Goodman: The comfort of a humane, caring end of life
BOSTON
In the end, the personal was political. What brought the 78-year-old California governor and former Jesuit seminarian to sign the law that will allow doctors to prescribe life-ending drugs to terminally ill patients was thinking about his own last days.
“I do not know what I would do if I were dying in prolonged and excruciating pain,” wrote Jerry Brown, breaking a long silence on this issue. “I am certain, however, that it would be a comfort to be able to consider the options afforded by this bill. And I wouldn’t deny that right to others.”
And so on Thursday, California will become the fifth and largest state to make physician-assisted death legal.
I share Gov. Brown’s personal wish and, given only a yes or no option, I too would have signed the California legislation.
And yet, I worry about these bills spreading across the country, under consideration in 20 other state legislatures. I worry that the polarizing political debate may hijack a much-needed and much-richer movement to change the way we die in America.
In the past few years, the once-toxic subject of dying has gone mainstream. The disinformation campaign about “death panels” collapsed. Medicare has just begun to pay doctors for time spent having conversations about end-of-life wishes.
At the same time in Oregon, the first state to pass a “Death with Dignity Act,” only one out of every 500 deaths comes from doctor-ordered medication. So why are we spending so much political energy to help the one rather than the 499?
The debate reminds me of the way we attack issues these days — like food fights. We ramp up controversies with opponents on either side, hurling opinions at each other.
If opponents of legal abortion call themselves pro-life and proponents call themselves pro-choice, well, in this argument proponents talk about “death with dignity” while opponents talk about “assisted suicide.”
Indeed I am reminded of the line attributed to Woody Allen when asked to describe his religion: Jewish … with reservations. In this end-of-life congregation, I find myself pro-legislation with deep and abiding reservations.

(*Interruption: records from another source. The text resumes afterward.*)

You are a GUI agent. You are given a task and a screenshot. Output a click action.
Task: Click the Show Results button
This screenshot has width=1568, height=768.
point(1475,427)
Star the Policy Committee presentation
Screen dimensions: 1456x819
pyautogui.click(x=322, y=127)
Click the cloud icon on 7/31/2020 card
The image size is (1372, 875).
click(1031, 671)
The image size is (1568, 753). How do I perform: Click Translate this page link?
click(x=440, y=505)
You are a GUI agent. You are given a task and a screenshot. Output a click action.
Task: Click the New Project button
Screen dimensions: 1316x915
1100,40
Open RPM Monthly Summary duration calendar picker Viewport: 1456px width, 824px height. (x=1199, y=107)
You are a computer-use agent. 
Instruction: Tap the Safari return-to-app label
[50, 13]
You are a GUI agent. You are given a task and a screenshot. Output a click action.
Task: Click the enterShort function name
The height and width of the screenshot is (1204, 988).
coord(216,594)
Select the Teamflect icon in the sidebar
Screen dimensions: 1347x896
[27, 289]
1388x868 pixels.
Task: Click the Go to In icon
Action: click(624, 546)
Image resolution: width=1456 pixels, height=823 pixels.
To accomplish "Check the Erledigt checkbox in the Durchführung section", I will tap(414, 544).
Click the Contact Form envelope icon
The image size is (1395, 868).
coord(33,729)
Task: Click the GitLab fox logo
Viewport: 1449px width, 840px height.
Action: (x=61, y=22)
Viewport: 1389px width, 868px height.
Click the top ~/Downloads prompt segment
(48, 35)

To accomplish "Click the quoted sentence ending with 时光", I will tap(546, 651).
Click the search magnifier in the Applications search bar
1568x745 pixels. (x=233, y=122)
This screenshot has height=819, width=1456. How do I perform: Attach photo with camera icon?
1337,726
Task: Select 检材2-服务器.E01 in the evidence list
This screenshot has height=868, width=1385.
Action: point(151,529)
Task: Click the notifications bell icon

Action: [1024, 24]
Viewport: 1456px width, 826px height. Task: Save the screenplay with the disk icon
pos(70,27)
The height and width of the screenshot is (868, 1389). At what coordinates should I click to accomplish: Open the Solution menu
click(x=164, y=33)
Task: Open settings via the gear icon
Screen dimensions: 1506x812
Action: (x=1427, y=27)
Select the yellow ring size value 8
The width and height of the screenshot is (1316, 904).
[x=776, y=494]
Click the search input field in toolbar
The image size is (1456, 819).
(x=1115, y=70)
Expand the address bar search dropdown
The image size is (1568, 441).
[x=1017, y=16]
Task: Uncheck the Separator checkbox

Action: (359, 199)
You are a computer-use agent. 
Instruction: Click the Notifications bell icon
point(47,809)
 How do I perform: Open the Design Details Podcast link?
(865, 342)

Reservation One? How many of the people who favor death-with-dignity think it’s the single, simple solution to the entire problem of people dying in ways they would not choose? We forget that the huge majority don’t want a right to die, they want a right to care.
Two: The important safeguards in this legislation require — as well they should — that a person asking for a lethal drug is of sound mind. But the greatest fear among many of the people I know is outliving their mind. For people with dementia or Alzheimer’s, the legislation offers nothing.
Three: The “death with dignity” mantra appeals most to that cohort of people who believe they can control the end of their lives, the way they controlled the rest. Surely this is not the only way to die with dignity.
Four: The assumption behind these bills is that pain is commonly uncontrollable. Yet palliative care doctors tell us that uncontrollable pain is as rare as the 1 percent. We need more palliative care. But a prescription for death mustn’t become the dominant substitute for “comfort care.”